Mike Pointon, London-born writer/broadcaster and jazz trombonist looks back over the life of his deeply missed friend, Alan Cooper.
Alan Cooper was much more than a jazz clarinettist of world-class stature, he was a true gentleman born out of time with an innate capacity for friendship that transcended music .Perhaps he gained most public recognition via his eccentric Edwardian persona and a brief chart-topping period with the original Temperance Seven when they had an unexpected hit with You’re Driving Me Crazy in 1961 but there was much more to ‘Coops’, as his many friends affectionately called him, than that…
Gordon Alan Cooper was born in Leeds in 1931 and,while studying at Leeds College of Art,started playing in the Vernon Street Ramblers alongside fellow student Diz Disley ,who had entered the College on the same day in 1947. They both joined the Yorkshire Jazz Band in 1949 and by all accounts Leeds at that time with its street parades and use of jazz at local functions developed a communal ambience not unlike its inspiration,New Orleans .
The band’s trips to London brought them wider recognition,together with early,if primitive,recordings which included such future names as Dickie Hawdon and Ed O’Donnell . Unlike some of his contemporaries Cooper decided , although he loved playing,that his principal career lay in the art world and he graduated in sculpture at The Royal College of Art,eventually teaching at St. Martins and Chelsea Colleges .
He still took part in the burgeoning mid-50s London jazz scene and when the newly-formed Temperance Seven enlisted him in 1957,initially on bass clarinet ,Cooper’s tall,subsequently bearded,elegant figure and soft, cultured voice were ideal for their majestic on-stage image.(On a Middle East tour many years later,when playing in front of an after-dinner audience, he once drolly informed them that the bass clarinet was a seldom-heard instrument,mainly because its volume could hardly project above `soup level’).

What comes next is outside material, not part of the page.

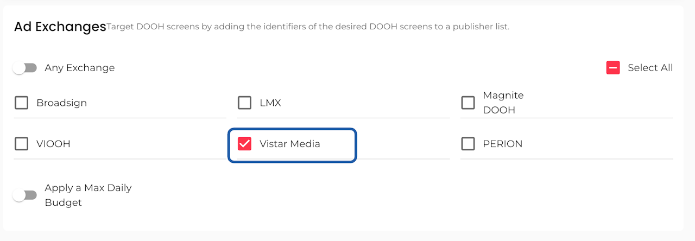This screenshot has width=695, height=241.
Task: Click the "VIOOH" label text
Action: [x=53, y=144]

I was playing regularly at the Royal College Of Art a year or so later in a band which included Bill Greenow and our banjoist was John Watson, to become known as `Gieves’ with the Temps, thanks to Cooper’s period sense of humour. Although several of their members sat in with us on occasion I don’t recall encountering Coops at the time but came to admire his gracefully stylish playing via their later records and through seeing them live .He gave up playing regularly with the Temps after his natural instinct against the more venal aspects of showbusiness became offended but his idiosyncratic style was showcased with such leading groups as Alex Welsh,Freddy Randall and Sandy Brown ,for whom he often depped as their creative styles had much in common.